Mayor Adams says migrant crisis is ‘undermining’ NYC’s economy

Oct. 5, 2022, 10:13 p.m.

The mayor made his remarks as the City Council released its own plan to manage the crisis.

A migrant bus arrives at the Port Authority bus terminal in New York, the United States, on Sept. 27. Mayor Eric Adams said the crisis is "undermining" the city's economy.

Mayor Eric Adams said the ongoing influx of asylum seekers is threatening the city’s already fragile economy, and hinted at legal action against Republican-led Southern states.

“This is undermining our economy and is undermining our attempt to recover in our cities that were already dealing with crises, from COVID to monkeypox, to crime, to housing,” Adams, who has prioritized jump-starting the city’s economy by relying on the businesses, said in his first wide-ranging interview on Spectrum News/NY1 since becoming mayor.

Adams’ remarks come as he faces continued criticism over his plan to temporarily house asylum seekers in tents that critics say are located in inaccessible areas prone to flooding. More than 16,000 migrants have arrived in New York City so far this year, according to estimates from the mayor’s office, which believes the vast majority have been bused to the city.

On Monday night, the mayor announced he was relocating the tent city from Orchard Beach in the Bronx to Randall’s Island a day after video surfaced showing the location was flooded. On Wednesday evening, Adams said his administration was doing everything it could, but needed assistance from Washington.

“I'm not going to pit everyday New Yorkers against migrants and I'm not going to take away resources that we have to really allocate for everyday New Yorkers,” Adams said. “This is a national problem, it needs national response, and that is why we call on Washington to respond to this on a national level.”

Piling onto the criticism of the mayor’s ‘tent city’ plan, the City Council offered its own solution in a press release on Wednesday, with Speaker Adrienne Adams proposing the city remove migrants from the tent locations and put them into 10 large-scale hotels. Among these hotels would be the Gramercy Park Hotel, which is set to permanently close.

“Given its own flood risks in the middle of hurricane season and colder temperatures from exposure to the East River as winter approaches, Randall’s Island is inconsistent with humanitarian relief,” the speaker said in a statement.

The plan also calls for fast-tracking the transitioning of sheltered homeless individuals into permanent housing in order to free up capacity.

In response, the mayor said he was open to hearing the City Council’s ideas, which he told anchor Errol Louis he hadn’t seen yet.

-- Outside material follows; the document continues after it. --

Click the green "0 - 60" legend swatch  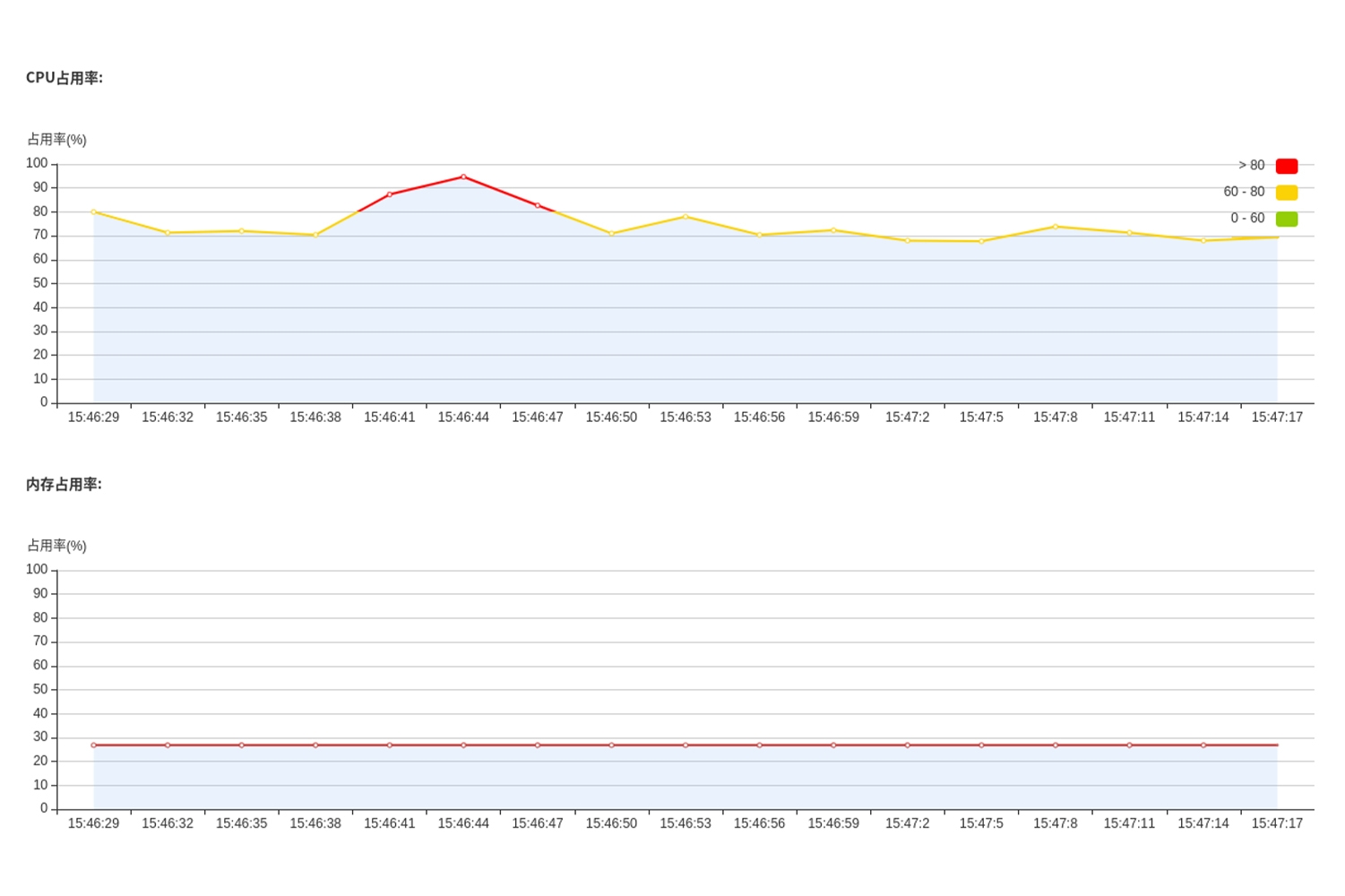pos(1286,219)
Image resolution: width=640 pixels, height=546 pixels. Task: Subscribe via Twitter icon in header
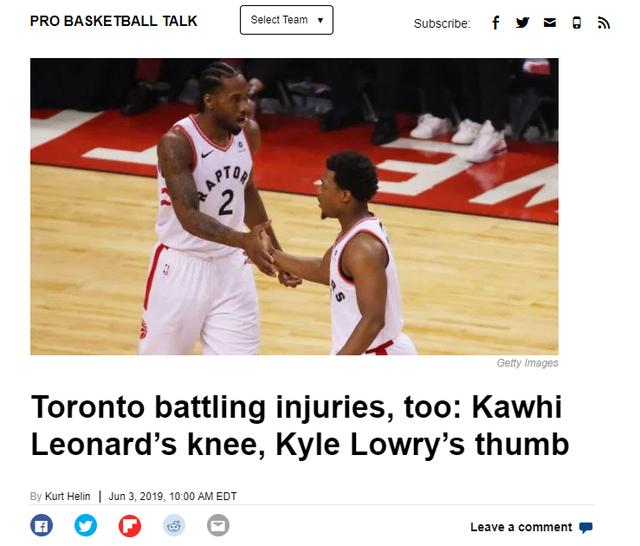[x=522, y=23]
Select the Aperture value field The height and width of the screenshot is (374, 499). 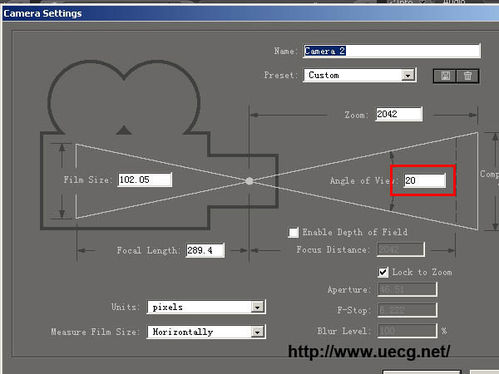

“I'm looking forward to sitting down with the Council and Councilwoman Adrienne Adams, our speaker, and come up with those solutions,” Adams said.

The mayor suggested racism toward him and the mayors of two other cities — Chicago and Washington D.C. — might factor into Republican governors’ decisions to send migrants to the city.

“I don’t know if it’s Black mayors, or if it’s just going to Northern cities, but something is wrong,” the mayor said. “I mean, we have thousands of cities in this country. Why are we specifically targeting Washington, Chicago, and New York? There’s something wrong with that.”

He also said Sylvia Hinds-Radix, the city’s Corporation Counsel, has been reviewing “every legal ground” to ensure “we protect New Yorkers from this assault on our city.” He argued that the the crisis is keeping the city from moving in a “direction that we believe it should go into.”